◆ Text segment
*** Begin section ***

Yes, cases like McCoy are precisely whom this stat is designed to highlight (or lowlight). I’m glad it resonates with you. The only reason Derek Anderson’s ghastly ’09 season doesn’t make the list is because he didn’t have enough attempts. I don’t have my spreadsheets with me but later today I’ll be happy to look that season up for you.

Are you having difficulty wrapping your head around Danny’s numbers or mine? I’ll be the first to admit that I don’t entirely understand the complex modeling processes he uses, but I trust that he’s doing it right and therefore take his results seriously.

Great analysis of a fascinating premise. As a Lions fan, this resonates with me after watching Joey Harrington timidly checkdown over and over again. He didn’t throw a particularly high number of INTs, nor did he standout as taking too many sacks. He just could not move the team an inch, and almost never took any risks. You got this sense of progressive, frustrating, hopelessness when watching him.

I would much rather have a quarterback who takes some risks to try to overcome his team’s weaknesses (Brett Favre comes immediately to mind), than someone who has no balls.

Wolverine – totally agree, see my post about Bradshaw below. The guy throws three picks in the SB, but also continues to launch the ball down field. Yes, we’d be singing a different song if they lost, and it’s true he’s got Stallworth and Swann, but the point remains – the guy was ballsy (I think he was calling those plays as well). Favre is that way, and Flacco too.

BTW, this is great “You got this sense of progressive, frustrating, hopelessness when watching him.” You’re perfectly encapsulating the way a lot of fans probably feel about their own QB’s.

*** End section ***

◆ Supplied data
*** Begin section ***

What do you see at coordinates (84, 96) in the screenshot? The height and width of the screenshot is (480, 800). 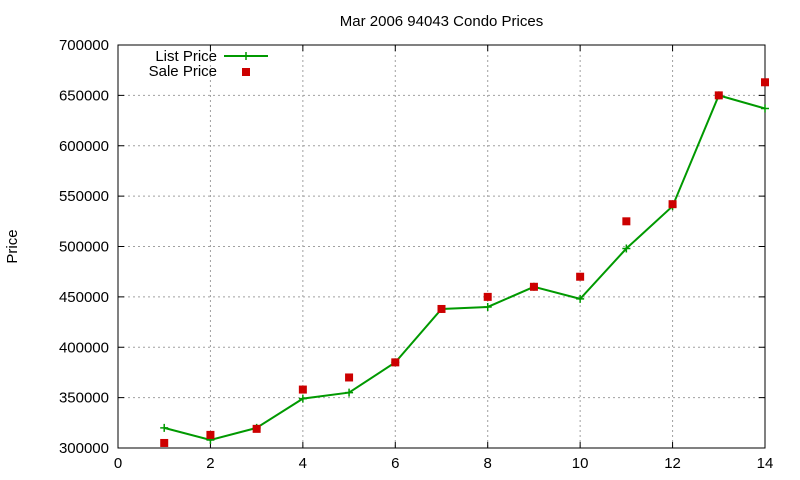 I see `y-tick-label: 650000` at bounding box center [84, 96].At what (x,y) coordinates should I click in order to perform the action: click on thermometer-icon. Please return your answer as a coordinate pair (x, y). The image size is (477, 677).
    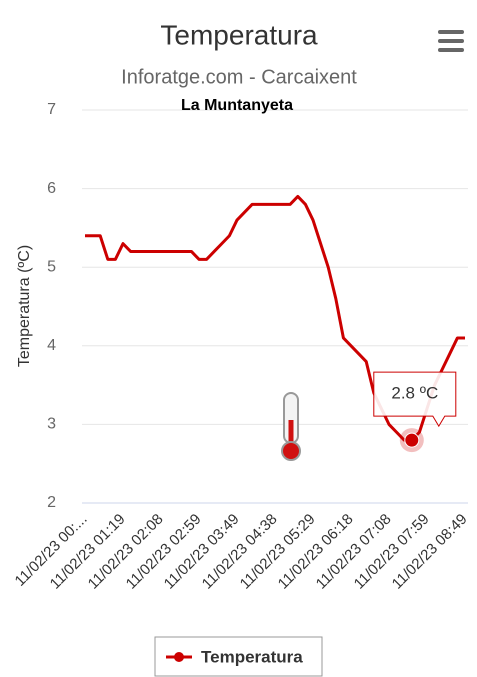
    Looking at the image, I should click on (291, 426). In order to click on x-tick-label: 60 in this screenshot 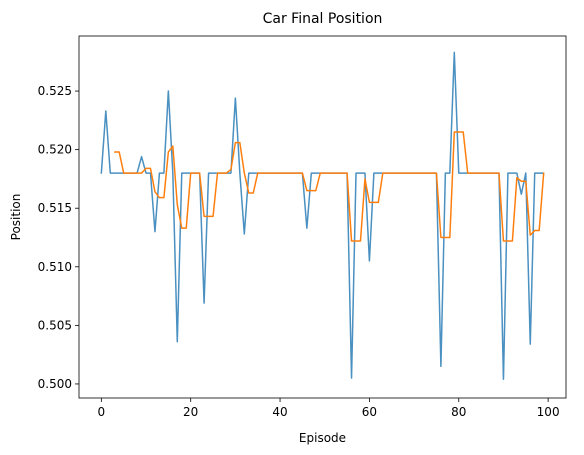, I will do `click(370, 412)`.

*** End section ***

◆ Prompt
Extend the forum thread on cautious versus risk-taking quarterbacks with the next comment after its final one.

◆ Written answer
Yes, a QB can definitely be too efficient, or robotic, and that can be a losing effort. In some cases, you’re playing right into the defense’s hands, and it’s not conducive to coming back from behind. Kenny Anderson was a terrific QB, but would often throw that 3rd down pass for eight yards, when the Bengals needed 11, for example. Late in games, Cincinnati was pretty much toast when they fell behind, Anderson was a poor comeback QB. In fact, he’s tied with Russell Wilson for fourth quarter comebacks.

Yes, Bradshaw was calling plays then, and was doing so when many other QBs in the 70s and early 80s weren’t doing so.

I never liked TNT’s NFL coverage, but I remember a game sometime in the mid-90’s where the Jeff Blake-led Bengals came into Pittsburgh and whupped the Neil O’Donnel-quarterbacked Steelers. Blake was taking deep shots over and over again, while O’Donnell was playing very conservatively, despite trailing by 2+ scores for much of the game. One of the TNT announcers made a comment (it’s stuck with me because the TNT announcers rarely said anything intelligent): “The fact that Neil O’Donnell has zero interceptions in this game is totally irrelevant. He’s not giving his team a chance to win.”

• That’s a great quote. Any idea who it was?

• Wolverine

It was the color commentator, and perusing Wikipedia, it looks like TNT’s color commentator was Pat Haden.

• It was October 10, 1995. Blake had a perfect passer rating. And you were right, the commentator was Pat Haden.

Thanks, Wolverine. Joey Harrington is THE poster boy for impotent quarterbacking. He was the master of going 18/30 for 120 yards. While turnovers are more dramatic, a parade of 3-and-outs is just as damaging and even more exasperating to watch. I also got this hopeless feeling from Kyle Boller, Jason Campbell, Alex Smith, and Sam Bradford as you mentioned.

The PYA calculation. I think I get thrown off by the RPY/A and Value. Just not familiar with it. That’s probably all it is.

PY/A is just yards per attempt with a 20 yard TD bonus.

RPY/A is PY/A compared to league average on a per attempt basis.

VALUE is RPY/A multiplied by the number of attempts. It’s meant to balance efficiency and volume.

League average PY/A generally hovers between 7.5 and 8.0, although last season it was 8.1. Hope that clarifies things.

Since the Browns rejoined the league, they’ve had 39 QB seasons with at least 10 dropbacks. Of those, 32 provided negative value. Ouch.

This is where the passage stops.